In the interview, which has yet to air, Ivanka reportedly tells Oz that while she shares her views "candidly," her job is not to "undermine" her father's agenda:
I have my views and I share them candidly. And as a daughter I have the latitude to do that. But I also respect the process that my father is now president. And the American people elected him based on his agenda. And my job isn't to undermine that agenda.
To the contrary, Ivanka described to Oz precisely how she sees her role. And from the sounds of things, it doesn't sound uniquely assertive, or deeply influential. "I think my role — and anyone who works for the president of the United States — their role is continue to inform, advise, and then ultimately execute. So I'm not the decision-maker," Ivanka continued.
Ivanka, 35, has long been looked to (and during the 2016 presidential campaign, presented herself as) a more moderate and measured representative of the Trump family, someone who could help keep the direction of the country on the rails by reigning in some of her father's more harmful impulses. During her high-profile speech at the Republican National Convention, for example, she advocated for eliminating the wage gap and for paid maternity leave ― issues typically foreign to the GOP agenda ― creating the impression that she'd be playing a distinct role in advising her father on social policy.
And yet, ever since he was sworn into office in January, the president hasn't seemed to care all that much where Ivanka stands on the issues. Either that, or she doesn't much care to really fight about it. She's faced backlash over the past several months for tweeting support for LGBTQ Americans amid her father's transgender military ban, voicing some cautious skepticism about his his refugee and immigration ban, and reportedly "moving on" from his decision to scuttle the Paris climate accords.
She even put out a statement backing the administration's decision to allow companies to stop compiling data on equal pay, after making support for equal pay ― nominal support, at least — a core plank of both her personal and political brands.
In short, she was toutef by the Trump campaign (as well as many observers and political analysts in the mainstream media) as the friendlier, more polished face of the Trump family, someone who could help moderate her father's impulses. Now, however, she keeps telling the public she really doesn't have that much influence, with the obvious implication that you shouldn't be upset with her if things go badly.
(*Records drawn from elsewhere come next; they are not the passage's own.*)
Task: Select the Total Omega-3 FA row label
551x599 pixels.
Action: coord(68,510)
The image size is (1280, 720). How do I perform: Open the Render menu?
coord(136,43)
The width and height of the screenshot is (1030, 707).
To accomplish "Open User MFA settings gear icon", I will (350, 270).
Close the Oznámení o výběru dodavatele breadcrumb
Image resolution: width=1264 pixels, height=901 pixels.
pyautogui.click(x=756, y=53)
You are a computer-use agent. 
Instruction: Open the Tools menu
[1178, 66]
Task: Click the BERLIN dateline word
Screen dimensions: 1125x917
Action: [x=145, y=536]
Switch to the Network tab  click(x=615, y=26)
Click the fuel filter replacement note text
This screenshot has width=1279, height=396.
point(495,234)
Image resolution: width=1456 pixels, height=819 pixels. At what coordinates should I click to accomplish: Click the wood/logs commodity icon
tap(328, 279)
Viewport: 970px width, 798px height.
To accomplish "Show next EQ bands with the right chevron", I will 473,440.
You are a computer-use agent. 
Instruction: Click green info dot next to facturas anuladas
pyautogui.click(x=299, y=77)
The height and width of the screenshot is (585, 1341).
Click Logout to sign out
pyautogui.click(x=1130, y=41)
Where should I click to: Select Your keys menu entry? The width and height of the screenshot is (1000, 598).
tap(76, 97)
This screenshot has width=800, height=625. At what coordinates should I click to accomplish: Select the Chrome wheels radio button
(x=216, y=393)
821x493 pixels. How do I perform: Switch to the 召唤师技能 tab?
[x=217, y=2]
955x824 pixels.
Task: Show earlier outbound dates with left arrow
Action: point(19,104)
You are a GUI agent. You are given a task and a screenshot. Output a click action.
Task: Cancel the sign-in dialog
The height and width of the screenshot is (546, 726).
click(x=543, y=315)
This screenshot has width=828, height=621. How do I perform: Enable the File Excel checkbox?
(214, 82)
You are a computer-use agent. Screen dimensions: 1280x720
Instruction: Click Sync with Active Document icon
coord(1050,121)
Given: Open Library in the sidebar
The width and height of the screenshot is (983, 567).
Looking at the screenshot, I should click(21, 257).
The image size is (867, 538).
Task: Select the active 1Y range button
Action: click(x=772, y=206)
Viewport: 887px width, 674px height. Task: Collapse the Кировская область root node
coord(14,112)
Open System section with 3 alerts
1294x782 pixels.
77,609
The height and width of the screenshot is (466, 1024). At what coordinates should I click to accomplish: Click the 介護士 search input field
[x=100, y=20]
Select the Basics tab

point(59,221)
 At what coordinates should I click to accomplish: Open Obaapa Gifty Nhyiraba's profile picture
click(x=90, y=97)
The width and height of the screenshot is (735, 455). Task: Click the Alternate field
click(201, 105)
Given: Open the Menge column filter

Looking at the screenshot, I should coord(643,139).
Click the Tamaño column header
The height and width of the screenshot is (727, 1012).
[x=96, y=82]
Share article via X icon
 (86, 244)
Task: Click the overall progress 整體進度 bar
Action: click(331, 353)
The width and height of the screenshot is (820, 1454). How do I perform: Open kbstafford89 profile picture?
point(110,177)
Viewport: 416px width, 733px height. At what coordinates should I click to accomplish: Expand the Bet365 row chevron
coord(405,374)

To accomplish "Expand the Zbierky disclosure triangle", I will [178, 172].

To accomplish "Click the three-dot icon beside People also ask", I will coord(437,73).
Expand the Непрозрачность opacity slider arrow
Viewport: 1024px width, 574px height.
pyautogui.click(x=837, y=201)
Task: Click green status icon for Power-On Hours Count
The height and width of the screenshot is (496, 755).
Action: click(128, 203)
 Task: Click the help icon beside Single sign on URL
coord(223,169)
This is far from the first time Ivanka has sought to downplay her own relevance and influence within the White House. According to a POLITICO report in late July, she's concerned that people expect her to have an influence and impact on her father's policies, and "desperately wants to lower expectations" for her role.
It's worth keeping in mind that Ivanka is not simply the president's daughter. Although she doesn't officially draw a paycheck, she's an official presidential adviser, a government official with a White House office of her own. And she has been publicly credited with influencing policy in at least one way, with her brother Eric Trump claiming she swayed her father into firing missiles at a Syrian airfield back in April.
But from the sounds of things, she may have come to the conclusion that she really doesn't want people thinking she's centrally involved in her father's decision-making process, or that there's anything she could've done to stop some of his most controversial policies. If you're curious to see her interview with Dr. Oz in its entirety, it's slated to air on Thursday.